Exercise details: Continue the article below on Republican calls for military action against Mexican drug cartels, picking up after its final paragraph and before the entries that follow it.

Reading passage:
================

Republican anger at Mexico, long-simmering over the continuous immigration and narcotics crises on the United States’ southern border, is now spilling over into bellicosity. Led by Republican presidential candidate Ron DeSantis, some Republicans are advocating for military action against drug cartels on Mexican territory. Even the recent two-decade debacle of using the U.S. military to fight drugs coming from Afghanistan has not dissuaded these Republicans from what will likely be another futile martial approach.

DeSantis has proposed conducting unilateral raids into Mexican territory to disrupt fentanyl manufacturing, contributing to over 100,000 overdose deaths in 2022 alone. Supporting the offensive, a naval blockade of Mexican ports would intercept the producers’ raw materials imported from China. The first option resembles progressive president Woodrow Wilson’s failed attempt to capture Mexican outlaw Pancho Villa in 1916–1917, which ended in a humiliating U.S. military retreat from the territory of our southern neighbor. A naval blockade is risky since it's traditionally considered an act of war. Both Mexico and China, the latter a great power armed with nuclear weapons, would be incensed by this gambit. The international community would be in uproar over the violation of the freedom of navigation. Moreover, a blockade would significantly undercut Washington’s Asia policy. The U.S. Navy conducts regular missions in the South and East China Seas to deter Chinese forces from making good on their own grandiose territorial claims. A blockade of Veracruz or Tampico would make claims to uphold a “free and open Indo-Pacific” ring hollow.

As president, Donald Trump toyed with the idea of designating Mexican drug cartels as foreign terrorist organizations, which would then have opened the way for cross-border military action against them. His secretary of defense, Mark Esper, has since reported that he openly wondered why he could not launch missiles at drug-making facilities in Mexico. Fortunately, cooler heads prevailed, and neither step was taken.

Presidential candidate Tim Scott voiced an even more ambitious and dangerous plan to deal with the cartels: “When I am president, the drug cartels using Chinese labs and Mexican factories to kill Americans will cease to exist. I will freeze their assets, I will build the wall, and I will allow the world’s greatest military to fight these terrorists.” Is he advocating for attacks on Chinese soil and property?

Although hot campaign rhetoric cools once a candidate wins the presidency and faces the demands of the office, the fact that the temperature is this high is counterproductive and perilous.

================

Available data:
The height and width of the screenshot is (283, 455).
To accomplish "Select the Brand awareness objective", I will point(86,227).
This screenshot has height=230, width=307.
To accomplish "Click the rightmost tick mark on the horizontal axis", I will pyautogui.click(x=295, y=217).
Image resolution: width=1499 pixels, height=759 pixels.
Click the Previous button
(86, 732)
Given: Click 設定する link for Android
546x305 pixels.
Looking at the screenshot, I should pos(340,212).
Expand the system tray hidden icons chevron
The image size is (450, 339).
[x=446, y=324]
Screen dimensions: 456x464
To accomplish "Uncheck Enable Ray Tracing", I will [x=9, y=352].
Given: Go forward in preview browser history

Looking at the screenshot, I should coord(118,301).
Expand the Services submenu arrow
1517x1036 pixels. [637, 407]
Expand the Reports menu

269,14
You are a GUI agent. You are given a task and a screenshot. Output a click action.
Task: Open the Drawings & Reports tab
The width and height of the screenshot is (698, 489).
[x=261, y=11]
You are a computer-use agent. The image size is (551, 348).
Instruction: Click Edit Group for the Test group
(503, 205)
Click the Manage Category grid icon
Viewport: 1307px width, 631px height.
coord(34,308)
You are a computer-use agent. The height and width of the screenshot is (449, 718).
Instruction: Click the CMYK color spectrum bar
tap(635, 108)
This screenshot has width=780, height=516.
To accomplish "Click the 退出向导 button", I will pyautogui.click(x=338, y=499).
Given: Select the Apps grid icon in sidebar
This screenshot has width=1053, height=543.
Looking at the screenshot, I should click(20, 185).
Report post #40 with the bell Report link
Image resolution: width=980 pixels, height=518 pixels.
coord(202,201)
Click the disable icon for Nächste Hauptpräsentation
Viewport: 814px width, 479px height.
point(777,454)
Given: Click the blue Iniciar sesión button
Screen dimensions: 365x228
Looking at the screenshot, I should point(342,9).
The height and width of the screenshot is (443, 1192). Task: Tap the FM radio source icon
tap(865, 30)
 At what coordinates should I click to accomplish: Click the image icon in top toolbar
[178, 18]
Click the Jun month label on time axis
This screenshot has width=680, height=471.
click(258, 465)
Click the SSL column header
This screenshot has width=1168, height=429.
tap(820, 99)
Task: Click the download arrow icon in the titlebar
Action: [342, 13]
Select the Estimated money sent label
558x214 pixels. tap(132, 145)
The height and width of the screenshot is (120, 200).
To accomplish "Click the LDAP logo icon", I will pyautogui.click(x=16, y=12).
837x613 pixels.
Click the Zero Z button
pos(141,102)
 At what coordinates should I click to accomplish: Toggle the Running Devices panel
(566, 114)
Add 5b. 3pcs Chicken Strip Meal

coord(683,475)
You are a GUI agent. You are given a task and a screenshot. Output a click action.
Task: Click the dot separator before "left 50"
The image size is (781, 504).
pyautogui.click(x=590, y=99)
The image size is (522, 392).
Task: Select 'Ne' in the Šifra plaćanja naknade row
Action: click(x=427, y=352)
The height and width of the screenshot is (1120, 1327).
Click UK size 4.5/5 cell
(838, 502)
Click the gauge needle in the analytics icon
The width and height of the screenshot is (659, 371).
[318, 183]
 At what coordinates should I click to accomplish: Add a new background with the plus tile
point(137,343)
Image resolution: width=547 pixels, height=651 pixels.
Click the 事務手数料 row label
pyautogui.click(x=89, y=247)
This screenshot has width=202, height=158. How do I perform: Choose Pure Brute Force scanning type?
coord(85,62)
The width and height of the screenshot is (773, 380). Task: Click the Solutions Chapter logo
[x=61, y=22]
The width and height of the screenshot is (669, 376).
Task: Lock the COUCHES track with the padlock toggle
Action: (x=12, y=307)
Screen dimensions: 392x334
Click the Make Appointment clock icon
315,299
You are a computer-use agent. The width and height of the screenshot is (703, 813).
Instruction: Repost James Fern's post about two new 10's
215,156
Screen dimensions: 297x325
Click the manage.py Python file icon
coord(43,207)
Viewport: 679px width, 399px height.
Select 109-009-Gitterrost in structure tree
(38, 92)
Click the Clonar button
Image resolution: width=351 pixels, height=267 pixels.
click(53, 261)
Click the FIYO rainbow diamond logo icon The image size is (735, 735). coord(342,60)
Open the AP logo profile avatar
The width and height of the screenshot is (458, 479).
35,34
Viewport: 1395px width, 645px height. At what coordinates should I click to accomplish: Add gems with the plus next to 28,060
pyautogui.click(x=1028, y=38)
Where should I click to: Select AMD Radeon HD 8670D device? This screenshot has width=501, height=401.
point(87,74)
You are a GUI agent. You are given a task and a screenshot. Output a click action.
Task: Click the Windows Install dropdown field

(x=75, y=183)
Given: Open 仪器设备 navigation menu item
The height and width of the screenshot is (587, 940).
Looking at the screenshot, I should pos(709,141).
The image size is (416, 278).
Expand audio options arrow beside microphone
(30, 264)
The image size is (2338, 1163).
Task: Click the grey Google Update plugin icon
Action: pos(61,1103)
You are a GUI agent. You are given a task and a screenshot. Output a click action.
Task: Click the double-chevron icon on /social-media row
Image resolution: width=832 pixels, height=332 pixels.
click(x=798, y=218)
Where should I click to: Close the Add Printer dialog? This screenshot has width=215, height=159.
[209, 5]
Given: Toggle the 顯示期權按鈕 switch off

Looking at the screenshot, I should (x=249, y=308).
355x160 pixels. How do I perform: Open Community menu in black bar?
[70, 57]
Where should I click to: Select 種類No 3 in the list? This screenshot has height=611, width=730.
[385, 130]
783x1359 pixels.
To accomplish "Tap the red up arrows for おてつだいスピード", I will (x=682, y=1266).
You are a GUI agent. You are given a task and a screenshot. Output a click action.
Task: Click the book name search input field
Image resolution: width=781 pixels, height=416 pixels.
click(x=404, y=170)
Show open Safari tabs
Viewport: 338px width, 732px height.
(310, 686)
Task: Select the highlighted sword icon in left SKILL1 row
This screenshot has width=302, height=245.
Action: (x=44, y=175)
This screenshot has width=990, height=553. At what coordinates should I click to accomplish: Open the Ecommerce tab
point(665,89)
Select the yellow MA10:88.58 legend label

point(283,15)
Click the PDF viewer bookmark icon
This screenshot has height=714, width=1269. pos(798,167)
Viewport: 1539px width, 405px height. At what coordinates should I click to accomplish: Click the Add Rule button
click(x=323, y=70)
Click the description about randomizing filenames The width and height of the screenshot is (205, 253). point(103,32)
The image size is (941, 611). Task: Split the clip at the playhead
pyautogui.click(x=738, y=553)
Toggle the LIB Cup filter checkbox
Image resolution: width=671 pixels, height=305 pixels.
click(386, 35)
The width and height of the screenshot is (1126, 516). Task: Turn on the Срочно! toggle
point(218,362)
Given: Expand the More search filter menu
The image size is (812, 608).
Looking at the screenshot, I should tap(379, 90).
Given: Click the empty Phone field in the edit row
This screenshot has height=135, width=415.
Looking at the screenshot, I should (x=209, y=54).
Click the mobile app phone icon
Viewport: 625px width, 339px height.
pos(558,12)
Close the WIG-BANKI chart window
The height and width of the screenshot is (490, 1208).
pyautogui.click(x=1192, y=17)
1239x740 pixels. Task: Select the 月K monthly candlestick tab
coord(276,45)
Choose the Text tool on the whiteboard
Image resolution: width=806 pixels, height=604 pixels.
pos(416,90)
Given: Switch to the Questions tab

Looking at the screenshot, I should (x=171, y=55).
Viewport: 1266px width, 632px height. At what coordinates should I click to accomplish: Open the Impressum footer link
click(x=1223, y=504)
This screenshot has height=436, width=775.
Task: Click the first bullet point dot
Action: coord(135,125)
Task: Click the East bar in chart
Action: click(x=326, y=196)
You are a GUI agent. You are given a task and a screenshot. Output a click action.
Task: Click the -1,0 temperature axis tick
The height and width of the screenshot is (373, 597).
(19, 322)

================

Result of the task:
As the last twenty years have shown, military force authorization can be a slippery slope to unrestrained military adventurism. Instead of limiting operations to the capture or killing of the perpetrators of the 9/11 attacks, per Congress’ 2001 joint resolution, then-President George W. Bush interpreted the declaration loosely to authorize unilateral military action against any nation that was unwilling or unable to combat terrorism. This policy included the invasions and occupations of two countries, spurring more retaliatory violence worldwide.

Bush’s usurpation of Congress’s constitutional war-making power resembled the Roosevelt Corollary to the Monroe Doctrine, promulgated by Teddy Roosevelt, the first progressive president, in 1904. Prior to the Roosevelt administration, the Monroe Doctrine proclaimed that the United States would stay out of Europe’s conflicts but oppose European colonization or re-colonization in the Western Hemisphere. Roosevelt amended the doctrine, proclaiming the right of U.S. intervention throughout the Americas if political instability or financial insolvency increased the chances of European intervention. This corollary emboldened other presidents to meddle in Latin America, including Wilson’s ill-starred foray into the Mexican Civil War.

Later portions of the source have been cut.